I was going to mention following but held back. I find it interesting that it comes up next thing! LOL

Are desciples spirtual followers or spiritual leaders? They that were once blind, but now what do they see? Do they see to follow even more? Or to lead up, over and into a new life?


----------



## Ronnie T (Oct 25, 2010)

By definition, a disciple is a follower and pupil or someone.
I can be a supporter and believer in someone's cause without being a disciple to that person.

A disciple of Jesus is a follower of Jesus.
Even more, a student of Jesus.

It's easy for us to call ourselves a Christian, but it's much more telling to refer to ourselves as a disciple of Christ, don't you think?


----------



## crackerdave (Oct 25, 2010)

The discipling of a new believer is _very_ important.Without it,they are likely to be one of those seeds that fell on rocky ground.


----------



## Israel (Oct 25, 2010)

We are all under someone's tutelage...it matters little who's _we_ say we are under, God knows.
But not being ashamed of Jesus is always the minimum. But don't be amazed...he will lead you to those places and situations where you will be tempted to be. 
The world loves its own.
And every bit of it hates Jesus.


----------



## formula1 (Oct 25, 2010)

A student of Jesus is a Christian provided he follows HIS instructions. A Christian is a student of Jesus provided he follows HIS instructions.

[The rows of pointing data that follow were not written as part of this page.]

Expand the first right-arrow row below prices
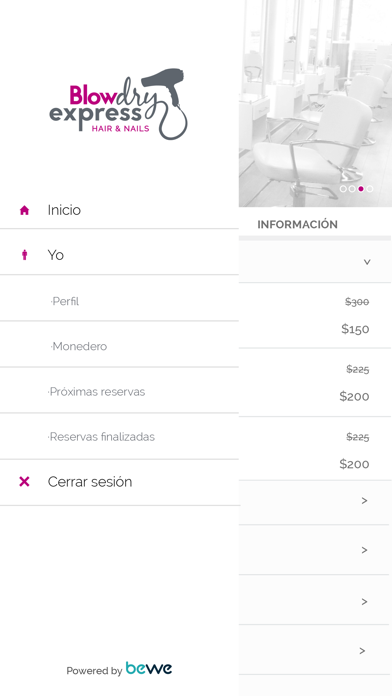The image size is (392, 696). point(314,501)
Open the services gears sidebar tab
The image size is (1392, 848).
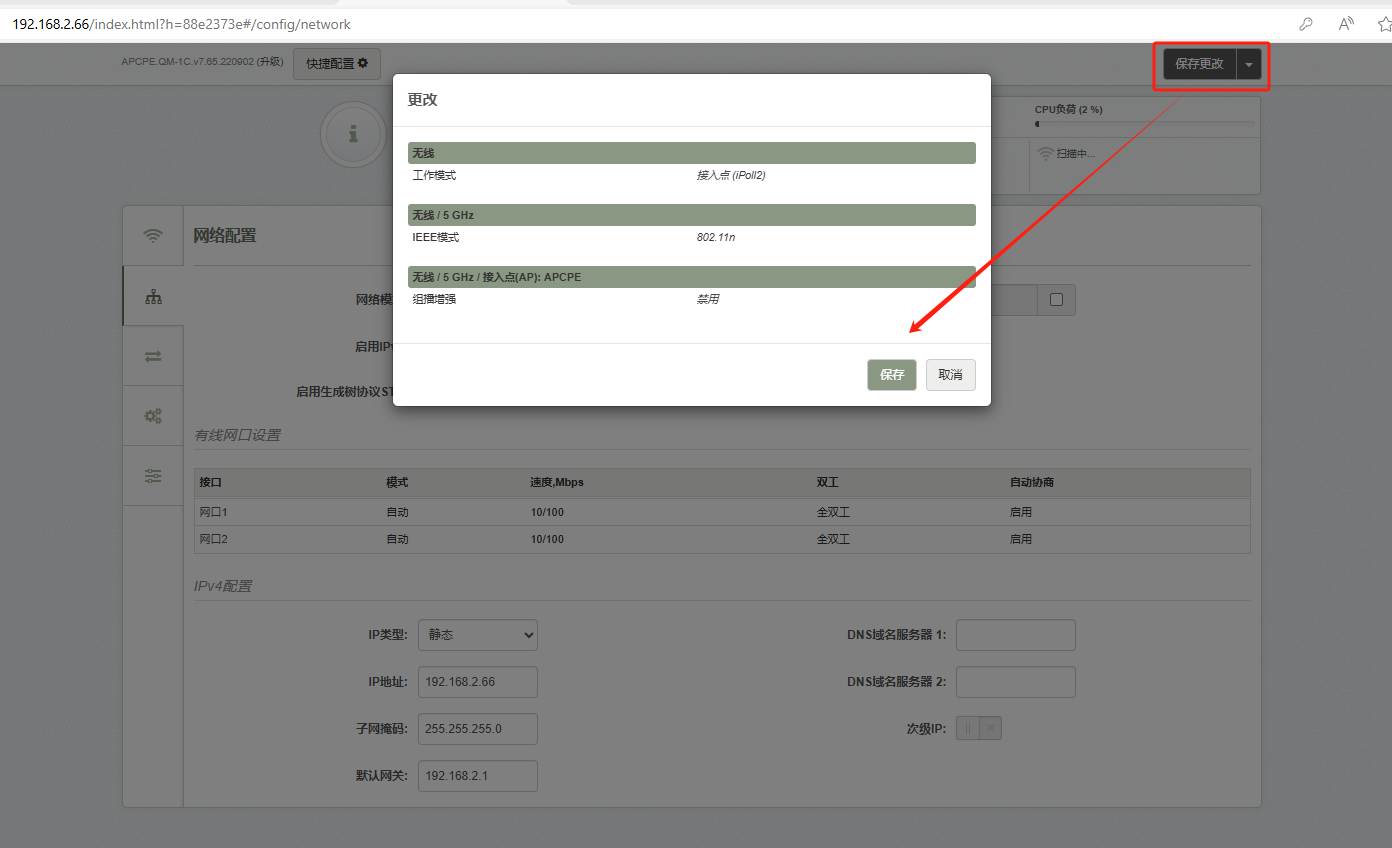[153, 416]
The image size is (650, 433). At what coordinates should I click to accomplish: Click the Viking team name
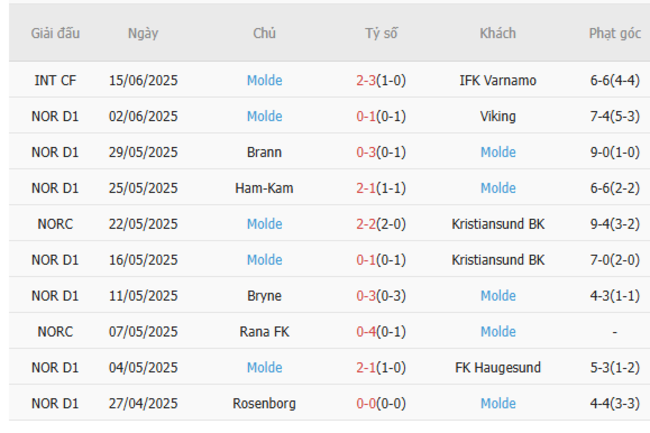click(x=497, y=116)
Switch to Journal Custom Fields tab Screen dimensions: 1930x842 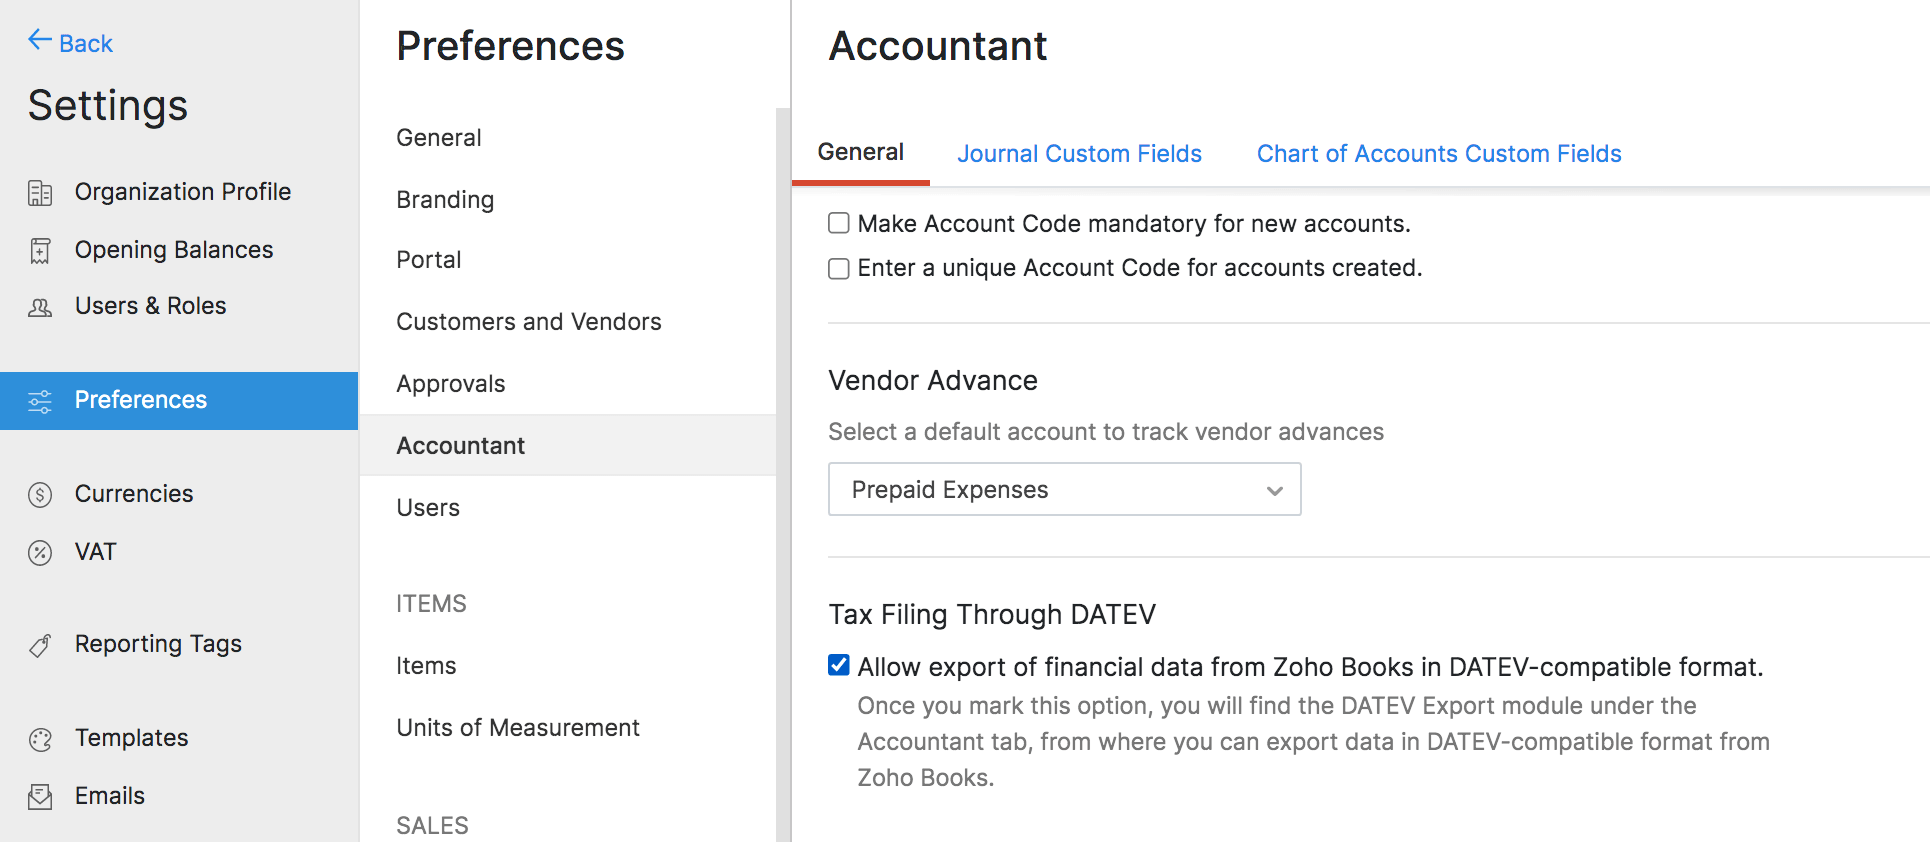click(x=1079, y=154)
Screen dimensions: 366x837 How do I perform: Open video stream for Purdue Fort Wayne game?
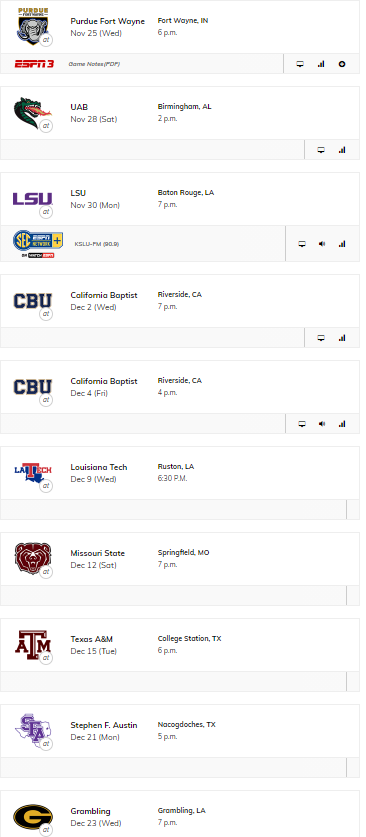(300, 64)
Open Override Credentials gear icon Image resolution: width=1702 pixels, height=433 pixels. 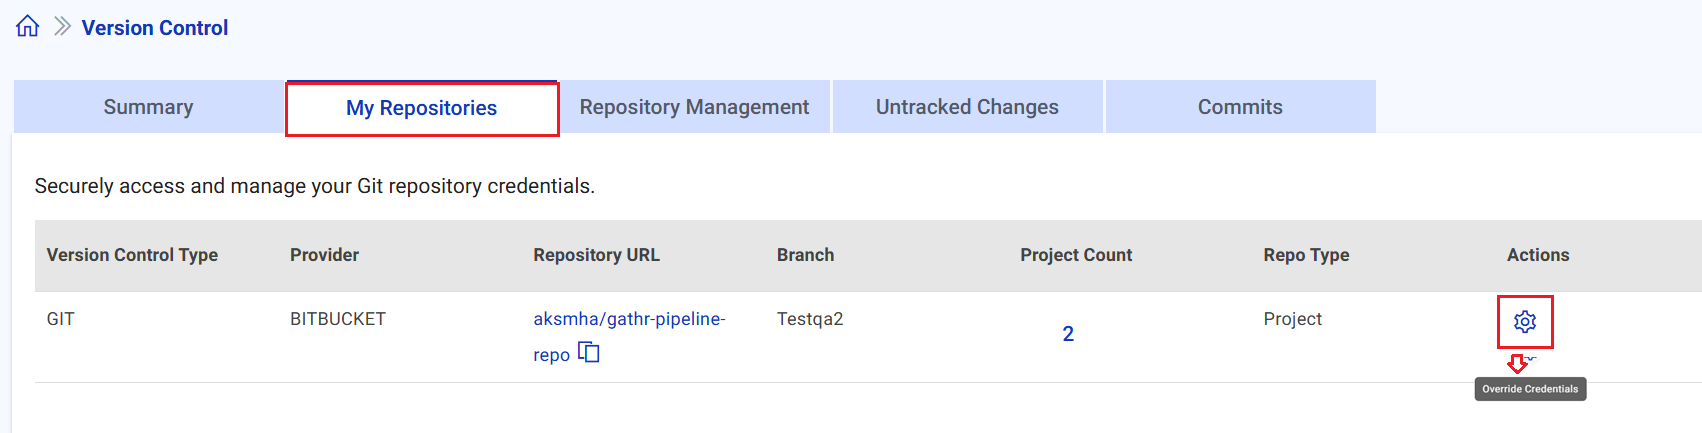pyautogui.click(x=1524, y=322)
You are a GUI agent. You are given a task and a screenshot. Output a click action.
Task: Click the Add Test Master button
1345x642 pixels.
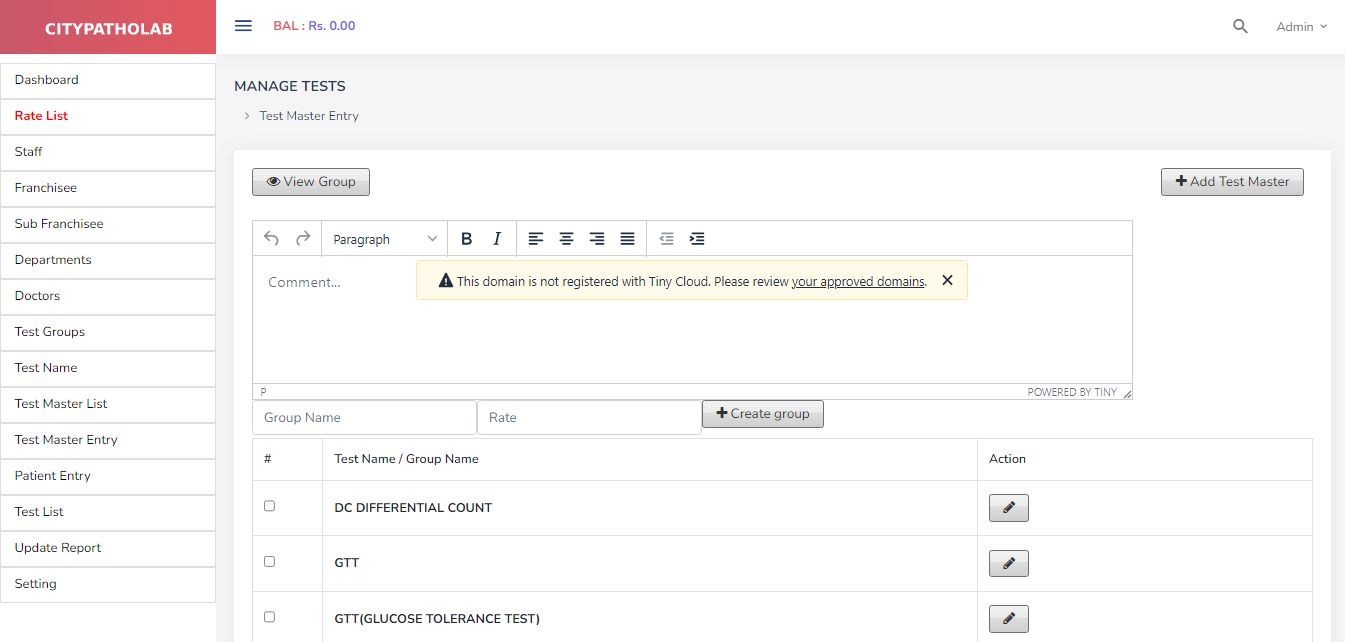click(x=1232, y=182)
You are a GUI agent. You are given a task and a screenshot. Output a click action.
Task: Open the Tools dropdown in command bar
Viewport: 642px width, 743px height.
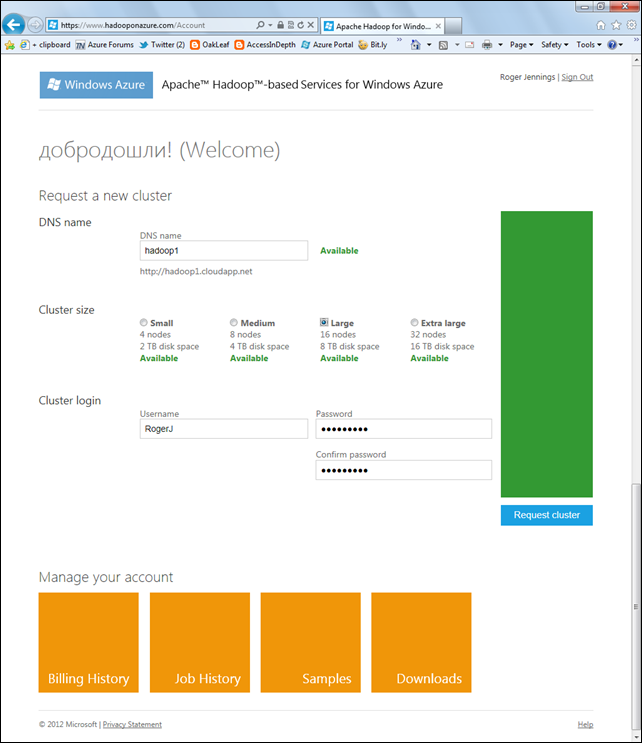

Can you be a Christian if you don't follow the Master?  I don't think this is possible.

What if I follow some of his leadership?
Depends. Are you picking and choosing what you want to follow? Or are you learning from the Word and the Spirit as the Holy Spirit teaches? Or do you deny yourself for Him and His Will?

Are you counting the cost of following Him, or all you all in regardless of the cost?  We all (I am talking to me)
like to think we are His followers (His disciples), but are we? Would we really lay all down for Him?  Would we accept a brutal death for Him? Are we confident that our faith in Him is strong enough to withstand all of Satan's fiery darts?

I can honestly evaluate myself and say that I am not sure that I and my faith in Christ has been proved.  I'll take it a step further and say I doubt very many of us in America have been tested and proved at all!

Father God, would you please conform me to Your will and Your purpose regardless of the cost in this life, and grant me the grace to complete Your mission. In the Name of Jesus, Amen.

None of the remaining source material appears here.